Deniz konuyla ilgili şunları anlattı:

“Mezar taşı için, ‘mevtaya dair bilgilerle şairin gönül dünyasından süzülen şiirin hattat tarafından meşk edilip nakkaş tarafından etrafının çiçeklerle bezendiği ve hakkak marifetiyle çelik kalemle şekillendirilen bir sanat yapıtıdır’ diyebiliriz. Osmanlı döneminde mezar taşları şu şekilde hazırlanıyordu. Öncelikle taşa kazınacak metin hazırlanır, hangi yazı türünün kullanılacağına karar verilir. Mezar taşı ebadında siyah boyalı bir kağıt hazırlanır. Zırnık (sarı renkte tabii boya) adı verilen kalın kamış veya özel hazırlanmış tahta kalemle kalıp bir yazı yazılır. Bu kalıbın altına aynı büyüklükte beyaz bir kağıt konur ve daha önce yazılan yazının harflerinin etrafı sık bir şekilde iğne ile delik delik delinir. Bu şekilde alttaki kağıda ince ve sık noktalar halinde yazılar geçirilir. Sonra bu alt kalıp taş üstüne sabitlenir ve üzerinde kömür tozu gezdirilir. Taş üzerinde siyah noktalar halinde belirir. Yazı işi bittikten sonra bu defa nakkaş devreye girer. Ölen kişinin sağlığında başına taktığı fes, sarık, kavuk her ne var ise o çizilir, kadınlarda ise çiçeklerle süslenir. Bundan sonra artık iş taş ustasına kalmıştır. Mermer ustası ise elindeki çekiç ve elmas uçlu çelik çubuk ile mezar taşını oyma tekniği ile oyardı.

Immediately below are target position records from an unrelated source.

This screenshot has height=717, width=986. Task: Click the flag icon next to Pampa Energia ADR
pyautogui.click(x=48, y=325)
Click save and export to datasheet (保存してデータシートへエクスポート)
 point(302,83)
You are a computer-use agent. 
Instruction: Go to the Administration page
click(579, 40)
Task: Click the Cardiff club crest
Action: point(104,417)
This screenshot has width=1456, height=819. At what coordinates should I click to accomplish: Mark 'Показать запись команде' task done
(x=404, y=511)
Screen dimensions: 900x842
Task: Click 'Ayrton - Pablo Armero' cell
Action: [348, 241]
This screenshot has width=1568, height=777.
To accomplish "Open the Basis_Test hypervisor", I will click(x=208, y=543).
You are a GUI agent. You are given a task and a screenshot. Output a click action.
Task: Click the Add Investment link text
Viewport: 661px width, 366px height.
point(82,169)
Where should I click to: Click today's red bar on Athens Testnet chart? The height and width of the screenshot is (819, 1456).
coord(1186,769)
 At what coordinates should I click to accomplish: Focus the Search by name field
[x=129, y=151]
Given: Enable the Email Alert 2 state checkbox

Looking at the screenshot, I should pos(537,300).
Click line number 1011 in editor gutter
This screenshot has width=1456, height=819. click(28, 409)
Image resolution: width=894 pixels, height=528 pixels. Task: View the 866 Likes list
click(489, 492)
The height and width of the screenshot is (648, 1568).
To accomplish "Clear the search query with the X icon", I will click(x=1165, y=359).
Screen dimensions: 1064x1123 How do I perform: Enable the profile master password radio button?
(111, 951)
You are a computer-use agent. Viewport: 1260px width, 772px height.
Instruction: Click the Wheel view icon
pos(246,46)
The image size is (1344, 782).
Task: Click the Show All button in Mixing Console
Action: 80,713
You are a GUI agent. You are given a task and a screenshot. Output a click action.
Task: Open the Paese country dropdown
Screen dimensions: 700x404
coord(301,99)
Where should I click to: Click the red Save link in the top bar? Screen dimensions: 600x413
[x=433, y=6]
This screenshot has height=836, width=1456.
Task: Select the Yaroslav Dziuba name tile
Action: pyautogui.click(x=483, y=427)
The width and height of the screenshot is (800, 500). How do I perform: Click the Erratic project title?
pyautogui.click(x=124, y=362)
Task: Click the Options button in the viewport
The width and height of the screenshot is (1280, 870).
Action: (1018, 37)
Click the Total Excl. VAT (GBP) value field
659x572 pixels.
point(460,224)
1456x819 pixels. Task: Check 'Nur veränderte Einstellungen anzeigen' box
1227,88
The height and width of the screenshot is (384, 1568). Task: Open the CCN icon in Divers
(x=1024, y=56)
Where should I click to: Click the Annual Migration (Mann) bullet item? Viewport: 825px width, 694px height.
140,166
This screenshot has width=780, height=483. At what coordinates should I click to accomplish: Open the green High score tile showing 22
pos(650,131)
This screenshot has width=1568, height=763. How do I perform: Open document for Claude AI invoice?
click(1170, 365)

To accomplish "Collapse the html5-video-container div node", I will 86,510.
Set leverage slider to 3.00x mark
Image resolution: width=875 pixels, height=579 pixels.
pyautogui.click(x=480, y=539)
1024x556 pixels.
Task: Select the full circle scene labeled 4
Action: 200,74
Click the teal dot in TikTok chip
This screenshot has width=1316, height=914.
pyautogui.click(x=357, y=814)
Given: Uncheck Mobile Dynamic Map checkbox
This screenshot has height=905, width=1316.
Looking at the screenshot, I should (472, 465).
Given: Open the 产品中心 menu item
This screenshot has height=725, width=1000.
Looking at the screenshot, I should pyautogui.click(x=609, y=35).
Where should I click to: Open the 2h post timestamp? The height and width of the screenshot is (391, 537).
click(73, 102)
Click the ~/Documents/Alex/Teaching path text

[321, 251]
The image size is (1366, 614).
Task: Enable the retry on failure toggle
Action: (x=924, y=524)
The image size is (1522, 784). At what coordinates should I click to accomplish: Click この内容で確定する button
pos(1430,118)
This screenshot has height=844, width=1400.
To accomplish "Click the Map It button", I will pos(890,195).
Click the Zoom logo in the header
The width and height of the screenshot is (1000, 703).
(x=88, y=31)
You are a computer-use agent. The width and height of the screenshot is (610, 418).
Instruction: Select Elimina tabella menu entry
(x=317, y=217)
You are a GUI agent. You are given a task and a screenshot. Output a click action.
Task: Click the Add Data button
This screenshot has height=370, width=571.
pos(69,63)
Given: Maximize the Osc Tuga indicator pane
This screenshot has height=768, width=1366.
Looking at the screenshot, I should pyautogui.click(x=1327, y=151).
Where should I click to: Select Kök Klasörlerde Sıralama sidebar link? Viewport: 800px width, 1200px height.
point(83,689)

Mezar taşlarında sülüs, talik, celi sülüs, celi talik gibi çok çeşitli yazı çeşitleri kullanılırdı. Mezar taşında; başlık, ser-levha, dua, kimliğin tanımlanması, dua isteme ve tarih gibi bölümler bulunurdu. Mezar taşlarında kullanılan başlıklar o kişinin dünyadaki mesleği ve sosyal statüsü hakkında fikir yürütmemize yarar. Tarikat mensuplarının başlıklarında taçlar, memurlarınkinde fesler, daha çok ilmiye mensuplarında ise kavuklar üzerine sarılmış sarıklar bulunur. Kadın mezar taşlarında serpuştan ziyade çiçek, bitki, meyve ve güneş gibi doğa motifli süsler bulunmaktaydı. Mezar taşlarından ayrıca kişinin mesleki bilgileriyle ilgili ayrıntılı bilgiler öğrenilebilir, kişinin ölümü karşısında yaşanan acı ve ıstırabın yansıtıldığı şiirlere sıkça

Rastlanabilirdi. Yine kişinin ölüm anındaki yaşı, tam ölüm tarihi hatta saati ve saniyesine kadar yazıldığı olurdu. Hangi hastalıktan öldüğü, mesela kalp krizi, çiçek hastalığı veba vb.

 ‘Ziyaretten murad bir duadır/Bugün bana ise yarın sanadır’ gibi mezar taşı şiirlerine Devlet-i Aliyye’nin hakim olduğu her yerde rastlanabilir.

Özellikle 19. Yüzyıl mezar taşlarında ölüm karşısındaki teslimiyet yerini daha çok acı ve ıstıraba bırakmıştır. Ölüm karşısında sükut etmekten daha çok giderek zor kabul edilebilen bir şeye dönüşmeye başlamıştır.”

Türk Ocağı başkanı Prof. Dr. Nedim Ünal sohbet sonrası  hediyeleri takdim edildikten sohbet sona erdi.